■ What to produce ■
Present every item below as a numbered list and leave out any blank lines.

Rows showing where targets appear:
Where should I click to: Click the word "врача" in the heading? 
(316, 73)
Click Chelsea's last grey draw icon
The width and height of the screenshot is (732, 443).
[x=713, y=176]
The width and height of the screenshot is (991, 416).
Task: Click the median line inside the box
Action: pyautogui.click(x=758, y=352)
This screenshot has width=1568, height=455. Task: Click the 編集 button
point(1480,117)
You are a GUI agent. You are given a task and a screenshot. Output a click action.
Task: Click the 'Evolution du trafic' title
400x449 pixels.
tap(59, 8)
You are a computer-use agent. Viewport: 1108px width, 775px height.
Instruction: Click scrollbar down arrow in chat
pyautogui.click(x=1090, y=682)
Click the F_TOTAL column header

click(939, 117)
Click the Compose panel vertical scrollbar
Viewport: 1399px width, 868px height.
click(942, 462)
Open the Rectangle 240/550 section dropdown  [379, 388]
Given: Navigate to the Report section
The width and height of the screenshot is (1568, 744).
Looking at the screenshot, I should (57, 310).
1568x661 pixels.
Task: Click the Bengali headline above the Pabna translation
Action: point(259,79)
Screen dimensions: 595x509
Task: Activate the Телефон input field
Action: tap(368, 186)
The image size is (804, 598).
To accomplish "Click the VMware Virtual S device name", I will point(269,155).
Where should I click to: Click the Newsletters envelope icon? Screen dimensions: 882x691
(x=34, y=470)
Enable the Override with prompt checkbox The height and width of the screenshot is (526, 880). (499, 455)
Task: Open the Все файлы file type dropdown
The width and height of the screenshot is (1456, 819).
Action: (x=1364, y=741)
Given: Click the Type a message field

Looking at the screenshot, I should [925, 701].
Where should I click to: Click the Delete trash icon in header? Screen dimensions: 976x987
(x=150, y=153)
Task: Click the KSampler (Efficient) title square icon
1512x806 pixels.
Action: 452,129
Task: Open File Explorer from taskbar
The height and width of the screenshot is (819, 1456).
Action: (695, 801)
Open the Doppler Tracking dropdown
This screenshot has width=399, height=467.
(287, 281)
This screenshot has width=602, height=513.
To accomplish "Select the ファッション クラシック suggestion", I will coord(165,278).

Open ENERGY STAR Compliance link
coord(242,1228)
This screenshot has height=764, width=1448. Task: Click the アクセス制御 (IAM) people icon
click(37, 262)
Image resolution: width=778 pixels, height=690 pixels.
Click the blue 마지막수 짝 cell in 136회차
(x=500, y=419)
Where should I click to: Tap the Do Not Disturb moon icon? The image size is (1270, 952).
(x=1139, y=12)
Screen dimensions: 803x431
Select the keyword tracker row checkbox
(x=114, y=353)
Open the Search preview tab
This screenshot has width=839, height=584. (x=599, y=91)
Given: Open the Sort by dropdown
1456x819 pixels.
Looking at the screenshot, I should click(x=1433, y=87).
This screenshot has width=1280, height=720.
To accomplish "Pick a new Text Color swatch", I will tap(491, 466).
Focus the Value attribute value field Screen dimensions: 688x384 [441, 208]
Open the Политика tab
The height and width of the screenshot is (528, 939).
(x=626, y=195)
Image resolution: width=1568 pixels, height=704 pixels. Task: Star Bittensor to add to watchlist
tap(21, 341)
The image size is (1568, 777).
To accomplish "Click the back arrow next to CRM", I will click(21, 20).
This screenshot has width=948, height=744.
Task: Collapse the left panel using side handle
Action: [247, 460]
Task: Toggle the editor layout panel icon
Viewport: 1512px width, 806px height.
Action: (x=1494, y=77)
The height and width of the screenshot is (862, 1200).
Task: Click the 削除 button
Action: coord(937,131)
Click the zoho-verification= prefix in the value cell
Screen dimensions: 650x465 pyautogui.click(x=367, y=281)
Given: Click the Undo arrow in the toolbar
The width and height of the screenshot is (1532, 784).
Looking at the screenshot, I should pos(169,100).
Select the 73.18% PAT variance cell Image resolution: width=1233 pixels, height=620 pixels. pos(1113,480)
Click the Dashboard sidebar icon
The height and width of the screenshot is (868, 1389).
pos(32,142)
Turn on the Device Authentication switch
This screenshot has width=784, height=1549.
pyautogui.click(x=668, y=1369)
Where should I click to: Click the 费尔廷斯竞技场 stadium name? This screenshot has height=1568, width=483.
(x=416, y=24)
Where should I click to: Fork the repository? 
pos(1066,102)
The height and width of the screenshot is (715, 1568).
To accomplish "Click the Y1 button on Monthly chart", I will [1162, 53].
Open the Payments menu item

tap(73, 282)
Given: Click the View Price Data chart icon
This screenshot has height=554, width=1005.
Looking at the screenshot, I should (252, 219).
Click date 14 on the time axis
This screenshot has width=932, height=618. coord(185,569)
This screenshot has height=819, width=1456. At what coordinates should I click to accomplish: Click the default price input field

■ Finished answer ■
1. Where should I click to: Click the word "врача" in the heading? 
2. (316, 73)
3. Click Chelsea's last grey draw icon
4. The width and height of the screenshot is (732, 443).
5. [x=713, y=176]
6. The width and height of the screenshot is (991, 416).
7. Task: Click the median line inside the box
8. Action: pyautogui.click(x=758, y=352)
9. This screenshot has width=1568, height=455. Task: Click the 編集 button
10. point(1480,117)
11. You are a GUI agent. You are given a task and a screenshot. Output a click action.
12. Task: Click the 'Evolution du trafic' title
13. 400x449 pixels.
14. tap(59, 8)
15. You are a computer-use agent. Viewport: 1108px width, 775px height.
16. Instruction: Click scrollbar down arrow in chat
17. pyautogui.click(x=1090, y=682)
18. Click the F_TOTAL column header
19. click(939, 117)
20. Click the Compose panel vertical scrollbar
21. Viewport: 1399px width, 868px height.
22. click(942, 462)
23. Open the Rectangle 240/550 section dropdown  [379, 388]
24. Given: Navigate to the Report section
25. The width and height of the screenshot is (1568, 744).
26. Looking at the screenshot, I should (57, 310).
27. 1568x661 pixels.
28. Task: Click the Bengali headline above the Pabna translation
29. Action: point(259,79)
30. Screen dimensions: 595x509
31. Task: Activate the Телефон input field
32. Action: tap(368, 186)
33. The image size is (804, 598).
34. To accomplish "Click the VMware Virtual S device name", I will point(269,155).
35. Where should I click to: Click the Newsletters envelope icon? Screen dimensions: 882x691
36. (x=34, y=470)
37. Enable the Override with prompt checkbox The height and width of the screenshot is (526, 880). (499, 455)
38. Task: Open the Все файлы file type dropdown
39. The width and height of the screenshot is (1456, 819).
40. Action: (x=1364, y=741)
41. Given: Click the Type a message field
42. Looking at the screenshot, I should [925, 701].
43. Where should I click to: Click the Delete trash icon in header? Screen dimensions: 976x987
44. (x=150, y=153)
45. Task: Click the KSampler (Efficient) title square icon
46. 1512x806 pixels.
47. Action: 452,129
48. Task: Open File Explorer from taskbar
49. The height and width of the screenshot is (819, 1456).
50. Action: (695, 801)
51. Open the Doppler Tracking dropdown
52. This screenshot has width=399, height=467.
53. (287, 281)
54. This screenshot has width=602, height=513.
55. To accomplish "Select the ファッション クラシック suggestion", I will coord(165,278).
56. Open ENERGY STAR Compliance link
57. coord(242,1228)
58. This screenshot has height=764, width=1448. Task: Click the アクセス制御 (IAM) people icon
59. click(37, 262)
60. Image resolution: width=778 pixels, height=690 pixels.
61. Click the blue 마지막수 짝 cell in 136회차
62. (x=500, y=419)
63. Where should I click to: Tap the Do Not Disturb moon icon? The image size is (1270, 952).
64. (x=1139, y=12)
65. Screen dimensions: 803x431
66. Select the keyword tracker row checkbox
67. (x=114, y=353)
68. Open the Search preview tab
69. This screenshot has width=839, height=584. (x=599, y=91)
70. Given: Open the Sort by dropdown
71. 1456x819 pixels.
72. Looking at the screenshot, I should click(x=1433, y=87).
73. This screenshot has width=1280, height=720.
74. To accomplish "Pick a new Text Color swatch", I will tap(491, 466).
75. Focus the Value attribute value field Screen dimensions: 688x384 [441, 208]
76. Open the Политика tab
77. The height and width of the screenshot is (528, 939).
78. (x=626, y=195)
79. Image resolution: width=1568 pixels, height=704 pixels. Task: Star Bittensor to add to watchlist
80. tap(21, 341)
81. The image size is (1568, 777).
82. To accomplish "Click the back arrow next to CRM", I will click(21, 20).
83. This screenshot has width=948, height=744.
84. Task: Collapse the left panel using side handle
85. Action: [247, 460]
86. Task: Toggle the editor layout panel icon
87. Viewport: 1512px width, 806px height.
88. Action: (x=1494, y=77)
89. The height and width of the screenshot is (862, 1200).
90. Task: Click the 削除 button
91. Action: coord(937,131)
92. Click the zoho-verification= prefix in the value cell
93. Screen dimensions: 650x465 pyautogui.click(x=367, y=281)
94. Given: Click the Undo arrow in the toolbar
95. The width and height of the screenshot is (1532, 784).
96. Looking at the screenshot, I should pos(169,100).
97. Select the 73.18% PAT variance cell Image resolution: width=1233 pixels, height=620 pixels. pos(1113,480)
98. Click the Dashboard sidebar icon
99. The height and width of the screenshot is (868, 1389).
100. pos(32,142)
101. Turn on the Device Authentication switch
102. This screenshot has width=784, height=1549.
103. pyautogui.click(x=668, y=1369)
104. Where should I click to: Click the 费尔廷斯竞技场 stadium name? This screenshot has height=1568, width=483.
105. (x=416, y=24)
106. Where should I click to: Fork the repository? 
107. pos(1066,102)
108. The height and width of the screenshot is (715, 1568).
109. To accomplish "Click the Y1 button on Monthly chart", I will [1162, 53].
110. Open the Payments menu item
111. tap(73, 282)
112. Given: Click the View Price Data chart icon
113. This screenshot has height=554, width=1005.
114. Looking at the screenshot, I should (252, 219).
115. Click date 14 on the time axis
116. This screenshot has width=932, height=618. coord(185,569)
117. This screenshot has height=819, width=1456. At what coordinates should I click to accomplish: Click the default price input field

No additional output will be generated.